By utilizing the commissioning techniques described herein, a block diagram is depicted illustrating an example of a process plant and components that may be at least partially commissioned. FIG. 1 shows a block diagram of a device configured to obtain, store and analyze data and parameters related to commissioning of a process plant. FIG. 7 shows signal diagrams associated with obtaining commissioning data associated with a process plant and comparing commissioning data with baseline parameters. 8 illustrates an exemplary interface associated with presenting commissioning data and comparing with baseline parameters. 8 illustrates an exemplary interface associated with presenting commissioning data and comparing with baseline parameters. 8 illustrates an exemplary interface associated with presenting commissioning data and comparing with baseline parameters. 8 illustrates an exemplary interface associated with presenting commissioning data and comparing with baseline parameters. 8 illustrates an exemplary interface associated with presenting commissioning data and comparing with baseline parameters. 8 illustrates an exemplary interface associated with presenting commissioning data and comparing with baseline parameters. 8 illustrates an exemplary interface associated with presenting commissioning data and comparing with baseline parameters. 8 illustrates an exemplary interface associated with presenting commissioning data and comparing with baseline parameters. 8 illustrates an exemplary interface associated with presenting commissioning data and comparing with baseline parameters. 8 illustrates an exemplary interface associated with presenting commissioning data and comparing with baseline parameters. FIG. 6 is a flow diagram of an example method of accessing commissioning data associated with a set of process control devices in a process plant.

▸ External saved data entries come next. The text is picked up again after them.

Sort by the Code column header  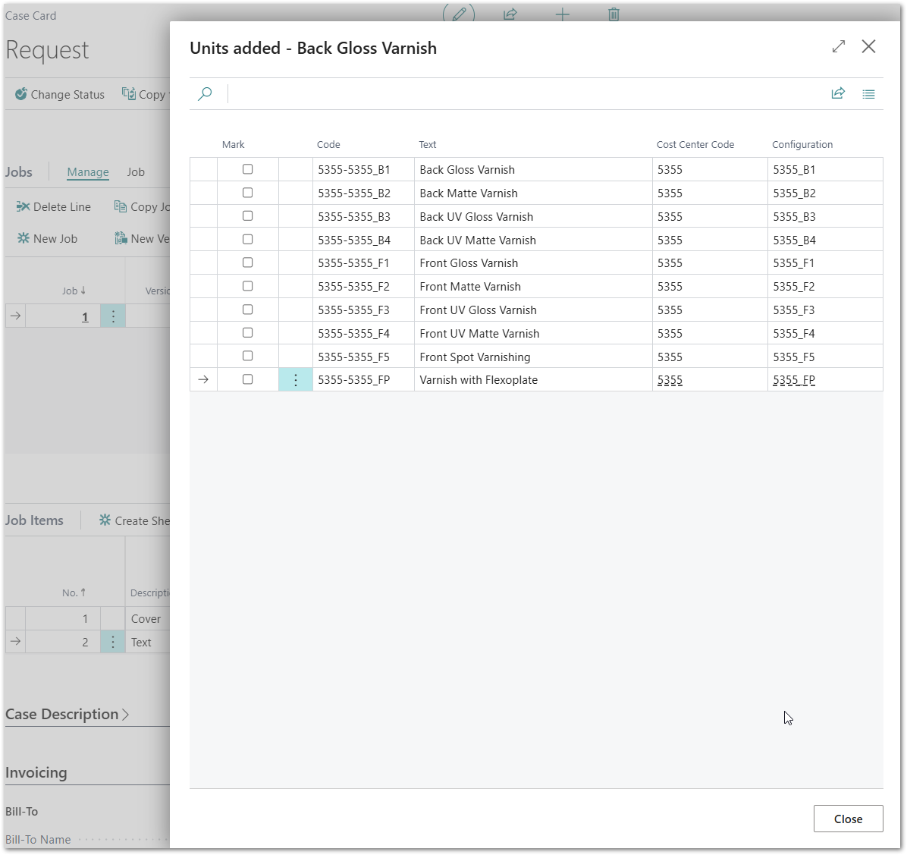coord(328,145)
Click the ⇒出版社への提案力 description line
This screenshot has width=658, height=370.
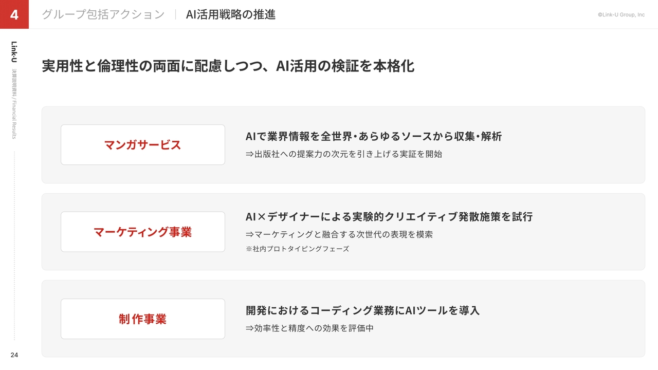[344, 154]
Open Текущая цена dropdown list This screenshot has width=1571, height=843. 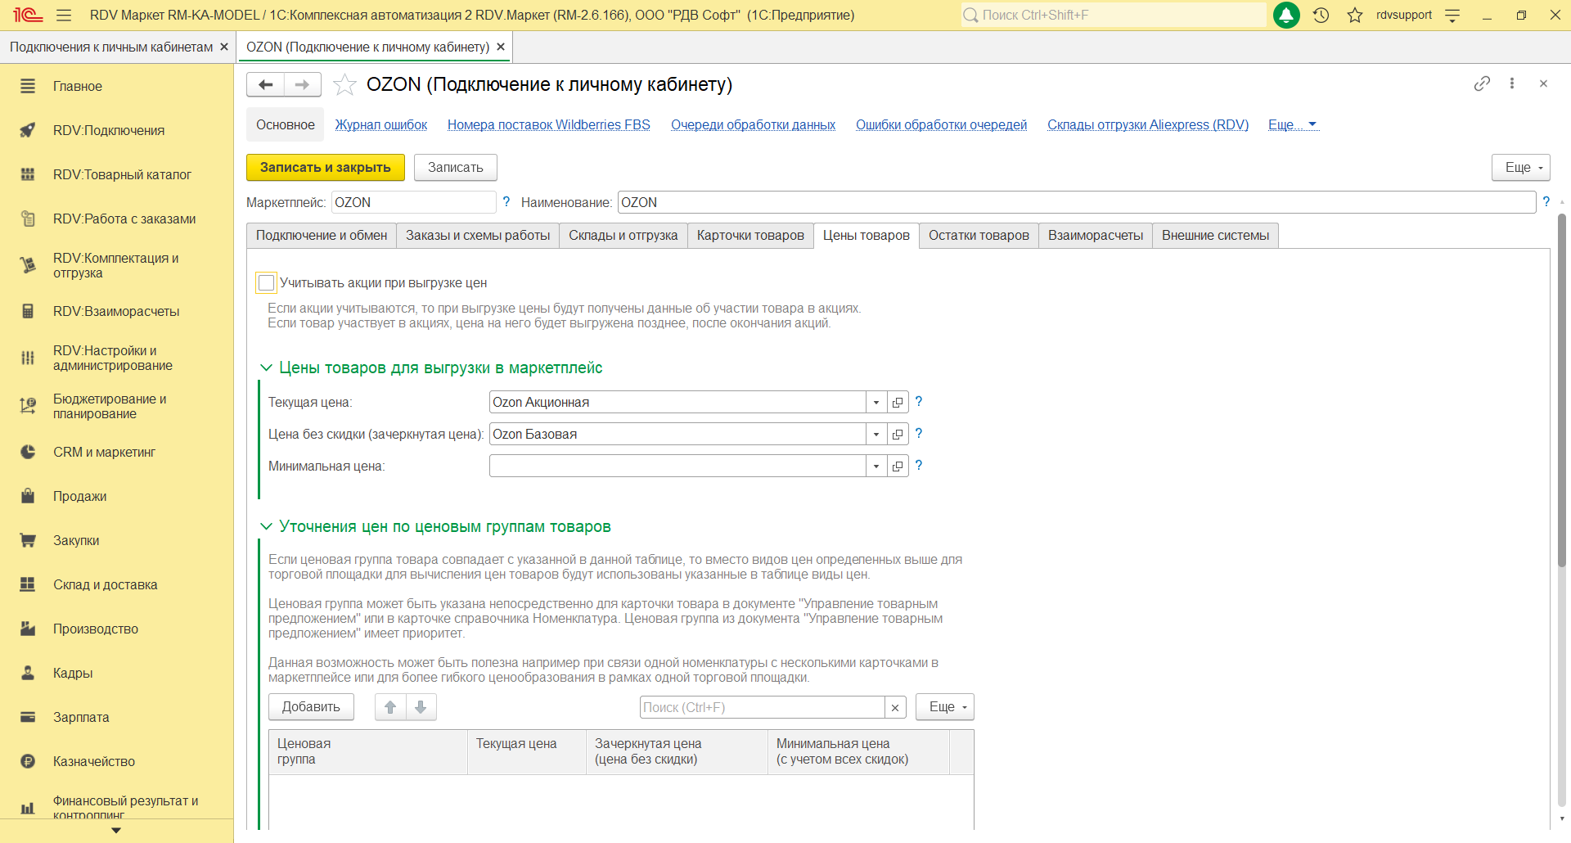876,403
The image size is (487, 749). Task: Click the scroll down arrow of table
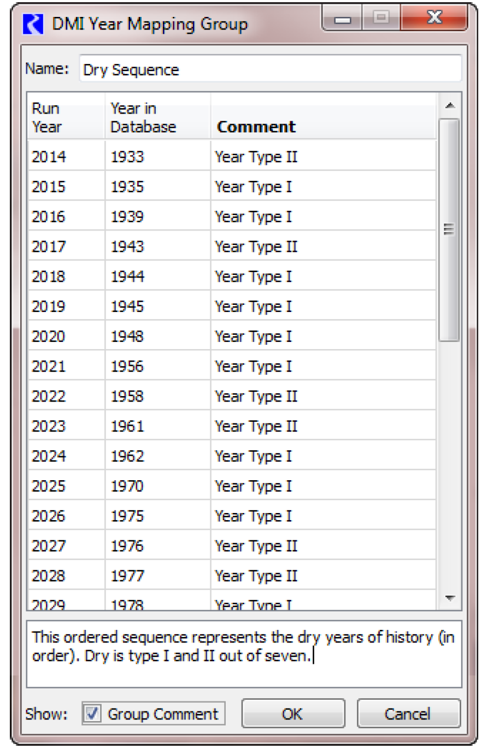point(449,599)
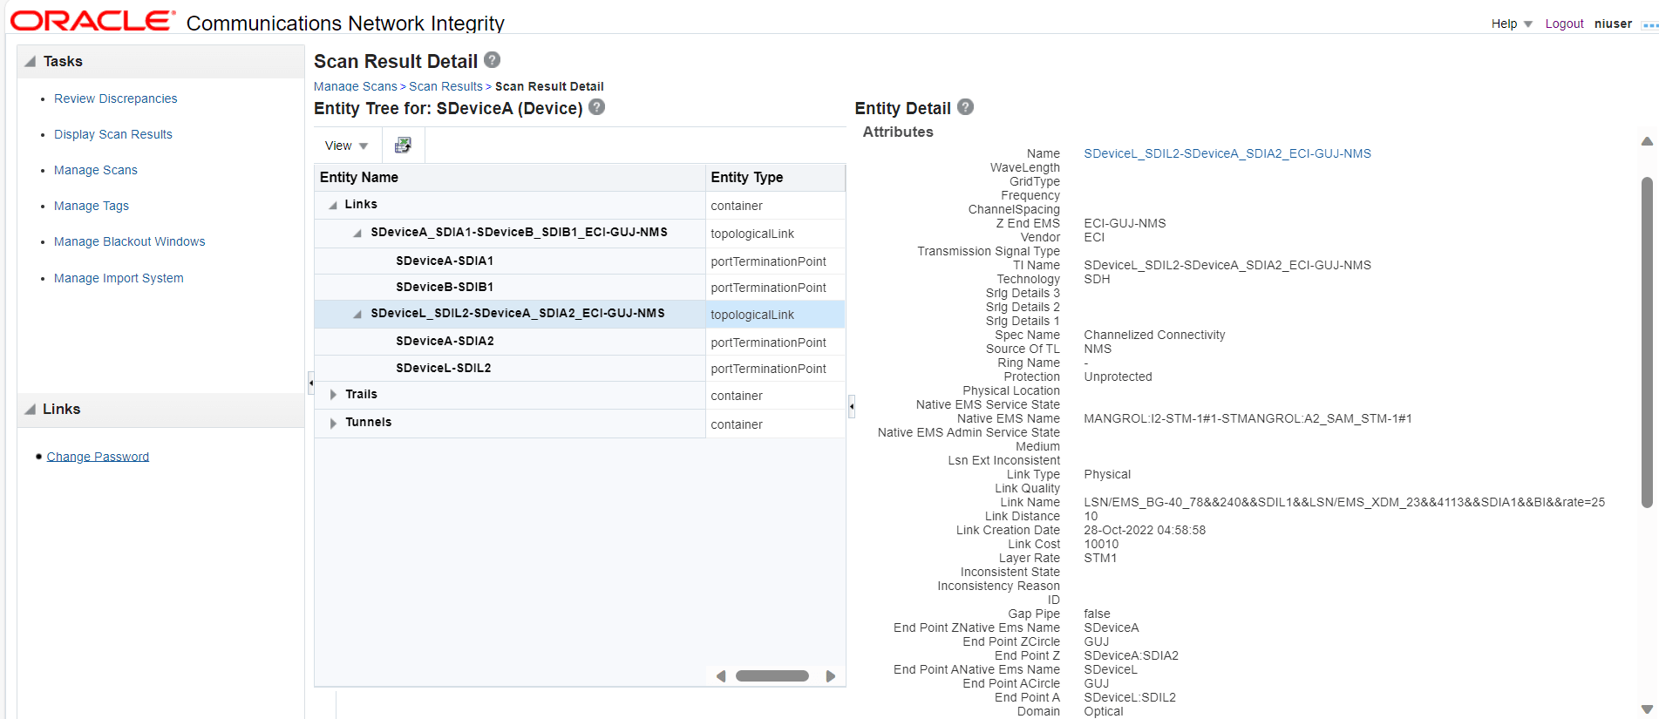Open the Help menu
This screenshot has height=719, width=1659.
(x=1511, y=24)
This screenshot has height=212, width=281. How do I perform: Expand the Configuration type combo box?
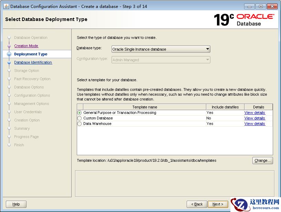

FIG. 6 is a flow diagram of an example method of presenting commissioning data associated with a set of process control devices in a process plant.

  The process plant ensures that the system and components of the plant are designed, tested, installed, operated and maintained according to the owner or customer's operating requirements, thereby ensuring the process plant's feasibility, performance, reliability, Commissioned to ensure safety and information traceability.

  Commissioning a process plant may include configuration of field devices with a set of parameters, which may be default parameters, or may be modifiable by the process plant administrator. In particular aspects, field devices may be configured in bulk using configuration templates or similar techniques, such as those disclosed in the aforementioned US patent application Ser. No. 14 / 477,266. Before, simultaneously with, or after the field device is configured, the process control system includes identification of the installed process control device (field device etc.) and its connection, and uniquely identifies the process control device in the process control system or plant. ASBUILD I to determine and provide the tags that identify them, verify the correctness of device installation by manipulating the signals provided to the devices, and indicate the actual physical connection of the devices implemented in the plant May prompt additional commissioning operations to generate the / O list.

  In general, templates, requirements documents, etc. may include a set of defined commissioning parameters that specify how to commission the field devices of the process plant. In addition, the actual commissioning state, status or condition of the field device may be incorporated into commissioning state data of the field device. The systems and methods described herein obtain commissioning state data associated with a field device and compare the commissioning state data to a set of defined commissioning parameters, if (i) if present It is determined whether the field device is not commissioned according to the defined parameters and (ii) how far the determined field device deviates from the defined parameters.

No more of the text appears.